WHAT IS EXPECTED ▸ Whatever the records say, give every one of them again exactly.

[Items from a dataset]
================================

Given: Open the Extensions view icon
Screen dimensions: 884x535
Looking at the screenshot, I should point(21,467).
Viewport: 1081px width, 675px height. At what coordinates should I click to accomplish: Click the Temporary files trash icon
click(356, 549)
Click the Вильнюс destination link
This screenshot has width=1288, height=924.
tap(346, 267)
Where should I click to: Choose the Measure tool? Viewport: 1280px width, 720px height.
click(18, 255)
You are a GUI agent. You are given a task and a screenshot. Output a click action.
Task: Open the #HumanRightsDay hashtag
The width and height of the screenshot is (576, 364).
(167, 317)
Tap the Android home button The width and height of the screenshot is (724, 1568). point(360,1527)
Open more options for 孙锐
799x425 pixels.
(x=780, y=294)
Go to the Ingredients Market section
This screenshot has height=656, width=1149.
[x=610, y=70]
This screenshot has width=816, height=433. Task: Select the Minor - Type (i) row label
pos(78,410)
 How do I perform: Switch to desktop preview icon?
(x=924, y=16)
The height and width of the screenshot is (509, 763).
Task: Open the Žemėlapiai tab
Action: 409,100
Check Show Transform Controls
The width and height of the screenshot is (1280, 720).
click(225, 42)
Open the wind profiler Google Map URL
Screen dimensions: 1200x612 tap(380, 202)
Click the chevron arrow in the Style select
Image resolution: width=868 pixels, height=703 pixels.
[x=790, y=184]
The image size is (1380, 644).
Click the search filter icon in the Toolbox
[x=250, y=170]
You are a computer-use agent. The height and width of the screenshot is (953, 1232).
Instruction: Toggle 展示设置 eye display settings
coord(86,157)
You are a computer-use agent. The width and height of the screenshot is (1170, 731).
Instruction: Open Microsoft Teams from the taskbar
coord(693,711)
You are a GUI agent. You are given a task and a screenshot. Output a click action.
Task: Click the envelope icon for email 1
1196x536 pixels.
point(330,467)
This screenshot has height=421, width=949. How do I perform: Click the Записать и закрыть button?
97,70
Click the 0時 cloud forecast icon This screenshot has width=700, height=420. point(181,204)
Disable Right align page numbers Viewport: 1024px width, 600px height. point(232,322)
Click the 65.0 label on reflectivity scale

================================

EXERCISE OUTPUT ▸
Given: Open the Extensions view icon
Screen dimensions: 884x535
Looking at the screenshot, I should point(21,467).
Viewport: 1081px width, 675px height. At what coordinates should I click to accomplish: Click the Temporary files trash icon
click(356, 549)
Click the Вильнюс destination link
This screenshot has width=1288, height=924.
tap(346, 267)
Where should I click to: Choose the Measure tool? Viewport: 1280px width, 720px height.
click(18, 255)
You are a GUI agent. You are given a task and a screenshot. Output a click action.
Task: Open the #HumanRightsDay hashtag
The width and height of the screenshot is (576, 364).
(167, 317)
Tap the Android home button The width and height of the screenshot is (724, 1568). point(360,1527)
Open more options for 孙锐
799x425 pixels.
(x=780, y=294)
Go to the Ingredients Market section
This screenshot has height=656, width=1149.
[x=610, y=70]
This screenshot has width=816, height=433. Task: Select the Minor - Type (i) row label
pos(78,410)
 How do I perform: Switch to desktop preview icon?
(x=924, y=16)
The height and width of the screenshot is (509, 763).
Task: Open the Žemėlapiai tab
Action: 409,100
Check Show Transform Controls
The width and height of the screenshot is (1280, 720).
click(225, 42)
Open the wind profiler Google Map URL
Screen dimensions: 1200x612 tap(380, 202)
Click the chevron arrow in the Style select
Image resolution: width=868 pixels, height=703 pixels.
[x=790, y=184]
The image size is (1380, 644).
Click the search filter icon in the Toolbox
[x=250, y=170]
You are a computer-use agent. The height and width of the screenshot is (953, 1232).
Instruction: Toggle 展示设置 eye display settings
coord(86,157)
You are a computer-use agent. The width and height of the screenshot is (1170, 731).
Instruction: Open Microsoft Teams from the taskbar
coord(693,711)
You are a GUI agent. You are given a task and a screenshot. Output a click action.
Task: Click the envelope icon for email 1
1196x536 pixels.
point(330,467)
This screenshot has height=421, width=949. How do I perform: Click the Записать и закрыть button?
97,70
Click the 0時 cloud forecast icon This screenshot has width=700, height=420. point(181,204)
Disable Right align page numbers Viewport: 1024px width, 600px height. point(232,322)
Click the 65.0 label on reflectivity scale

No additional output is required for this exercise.